Add an aggregated field in multi-level aggregation

In multi-level aggregation, retraction can occur between aggregation levels. Adding a field in this context produces unpredictable results and is incompatible.

-- Original SQL statement:
SELECT a/2, AVG(b), MIN(c) FROM (
    SELECT a, SUM(b) AS b, MAX(c) AS c FROM MyTable GROUP BY a
) GROUP BY a/2;

-- Incompatible: Add COUNT(c) in the outer aggregation.
SELECT a/2, AVG(b), MIN(c), COUNT(c) FROM (
    SELECT a, SUM(b) AS b, MAX(c) AS c FROM MyTable GROUP BY a
) GROUP BY a/2;

Delete all aggregated fields

Deleting every aggregated field discards all state data with no reuse.

-- Original SQL statement:
SELECT a, SUM(b), MAX(c) FROM MyTable GROUP BY a;

-- Incompatible: Delete both SUM(b) and MAX(c).
SELECT a FROM MyTable GROUP BY a;

Change the relative order of DISTINCT aggregate functions

-- Original SQL statement:
INSERT INTO MySink
SELECT a, MAX(b), SUM(DISTINCT b), COUNT(DISTINCT b) FROM MyTable GROUP BY a;

-- Incompatible: COUNT(DISTINCT b) now precedes SUM(DISTINCT b).
INSERT INTO MySink
SELECT COUNT(DISTINCT b), a, MAX(b), SUM(DISTINCT b) FROM MyTable GROUP BY a;

Add aggregated fields to a job with no existing aggregated fields

-- Original SQL statement:
INSERT INTO MySink
SELECT a, b FROM MyTable GROUP BY a, b;

-- Incompatible: Add SUM(b).
INSERT INTO MySink
SELECT a, b, SUM(b) FROM MyTable GROUP BY a, b;

Retain only one aggregated field and modify its computation logic

-- Original SQL statement:
INSERT INTO MySink
SELECT a, SUM(b), MAX(b), MAX(c) FROM MyTable GROUP BY a;

-- Incompatible: Keep only MAX(c) and change its input expression.
INSERT INTO MySink
SELECT a, MAX(c) FROM (SELECT a, b, c + 1 AS c, ts FROM MyTable) GROUP BY a;

Modify all aggregated fields

-- Original SQL statement:
INSERT INTO MySink
SELECT a, b, MAX(c) FROM MyTable GROUP BY a, b;

-- Incompatible: Replace MAX(c) with MIN(c) (the only aggregated field).
INSERT INTO MySink
SELECT a, b, MIN(c) FROM MyTable GROUP BY a, b;

Add or modify an aggregate function that supports retraction

-- Original SQL statement:
SELECT c/2, AVG(avg_a) AS avg_avg_a, MAX(max_b) max_max_b FROM
    (SELECT c, MAX(b) AS max_b, AVG(a) AS avg_a FROM MyTable GROUP BY c)
GROUP BY c/2;

-- Incompatible: Add MIN(max_b), which supports retraction.
SELECT c/2, AVG(avg_a) AS avg_avg_a, MIN(max_b) min_max_b, MAX(max_b) max_max_b FROM
    (SELECT c, MAX(b) AS max_b, AVG(a) AS avg_a FROM MyTable GROUP BY c)
GROUP BY c/2;

-- Incompatible: Replace MAX(max_b) with MIN(max_b).
SELECT c/2, AVG(avg_a) AS avg_avg_a, MIN(max_b) max_max_b FROM
    (SELECT c, MAX(b) AS max_b, AVG(a) AS avg_a FROM MyTable GROUP BY c)
GROUP BY c/2;

Modifications with unknown compatibility

If a Python user-defined aggregate function (UDAF) is used before or after the modification, the system cannot determine compatibility.

-- Unknown compatibility: The query uses a Python UDAF (weighted_avg).
SELECT a, MAX(b), SUM(DISTINCT b), COUNT(DISTINCT b), weighted_avg(a, b)
FROM MyTable GROUP BY a, b;

Extracted entries ▸
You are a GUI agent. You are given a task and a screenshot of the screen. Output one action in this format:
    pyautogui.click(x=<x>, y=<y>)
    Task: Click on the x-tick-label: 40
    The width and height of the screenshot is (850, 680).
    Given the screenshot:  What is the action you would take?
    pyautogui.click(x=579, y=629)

Work instructions ▸
**a.** In the aggregation compatibility document, what happens to state data when every aggregated field is deleted?
**b.** Reproduce the passage of the aggregation compatibility document starting with "-- Incompatible: Replace MAX(max_b)" and going on through "b), weighted_avg(a, b)".

Task-by-task outputs ▸
**a.** All state data is discarded, with no reuse.

**b.**
-- Incompatible: Replace MAX(max_b) with MIN(max_b).
SELECT c/2, AVG(avg_a) AS avg_avg_a, MIN(max_b) max_max_b FROM
    (SELECT c, MAX(b) AS max_b, AVG(a) AS avg_a FROM MyTable GROUP BY c)
GROUP BY c/2;

Modifications with unknown compatibility

If a Python user-defined aggregate function (UDAF) is used before or after the modification, the system cannot determine compatibility.

-- Unknown compatibility: The query uses a Python UDAF (weighted_avg).
SELECT a, MAX(b), SUM(DISTINCT b), COUNT(DISTINCT b), weighted_avg(a, b)